Alika, ucciso per una parola di troppo

By 8 Agosto 2022Dall'Italia, Focus

Lo ha inseguito. Gli ha strappato di mano la stampella che lo sosteneva e lo ha picchiato, fino a farlo cadere a terra. Poi gli ha stretto le mani attorno al collo fino a lasciarlo senza vita. Si è conclusa così l’esistenza terrena di Alika Ogorchukwu, un ambulante nigeriano – no, non era un mendicante, come i media avevano riferito in un primo momento – che viveva con la famiglia a San Severino Marche. A togliergli la vita è stato un operaio 32enne ferito nell’onore per l’approccio forse un po’ insistente della vittima nei confronti della compagna del carnefice (e non, come inizialmente si era detto, per un commento greve dell’ambulante verso la donna).

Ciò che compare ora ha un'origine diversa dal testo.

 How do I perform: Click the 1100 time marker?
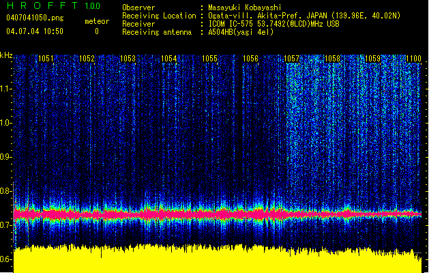pos(413,59)
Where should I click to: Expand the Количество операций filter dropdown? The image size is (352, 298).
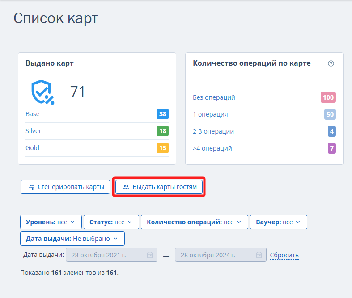tap(195, 222)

L’assassino, dal carcere, ha chiesto scusa alla moglie della vittima. Una richiesta che a propria volta ha sollevato qualche riflessione, se non qualche perplessità: «Dicono che si è ravveduto e chiede scusa», rileva Ferdinando Camon su Avvenire. «Ma se si ha ucciso qualcuno e si è veramente pentiti, non si chiede scusa, si chiede perdono. Si chiede scusa per le colpe piccole, e se si chiede scusa per una colpa grandissima, enorme, incommensurabile, vuol dire che si vuole sminuire quella colpa, renderla tollerabile, portarsela dentro senza tanto disagio. E questo è una terribile aggravante… Chiedere perdono è ammettere che quel che hai fatto è smisurato. Chiedere scusa è affermare che quel che hai fatto non è poi granché, in un certo senso scusarsi è un modo per giustificarsi».

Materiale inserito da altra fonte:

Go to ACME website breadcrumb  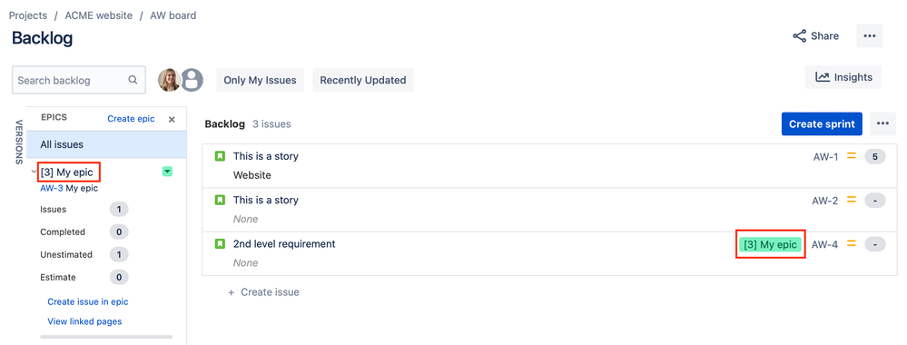[98, 15]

Alika frequentava, insieme alla moglie Charity, la chiesa evangelica nigeriana di San Severino. «Con Alika e sua moglie – ha spiegato il pastore Faith al Corriere – ci conosciamo da tempo. Prima seguivano un pastore italiano ma negli ultimi mesi si erano uniti alle nostre funzioni perché noi le teniamo in inglese e loro si trovavano meglio». Appena pochi giorni prima del delitto la coppia era presente al culto: «domenica scorsa alla celebrazione della chiesa evangelica, dove i nigeriani si ritrovano per pregare e stare insieme, li avevano visti felici e sorridenti», riporta ancora il Corriere, e ora la comunità si è stretta alla donna e al figlio di otto anni.

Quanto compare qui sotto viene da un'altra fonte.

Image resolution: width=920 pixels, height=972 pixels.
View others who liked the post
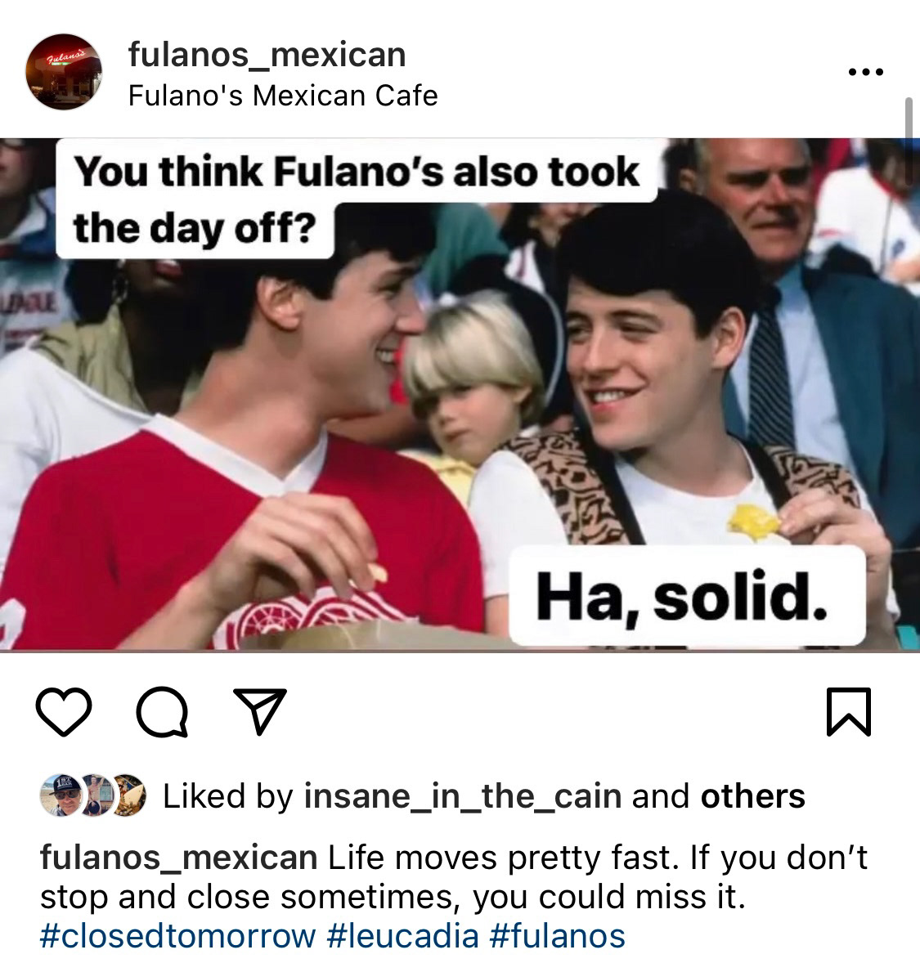point(752,796)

Il giorno dopo l’omicidio si è svolto un presidio spontaneo per chiedere giustizia, cui ha partecipato anche un pastore nigeriano di Potenza Picena. A margine della manifestazione il sindaco ha assicurato che l’amministrazione pubblica coprirà le spese per il funerale – sarà celebrato, probabilmente con rito evangelico, non appena verrà dato il nulla osta alla sepoltura – e che verrà indetto un giorno di lutto cittadino.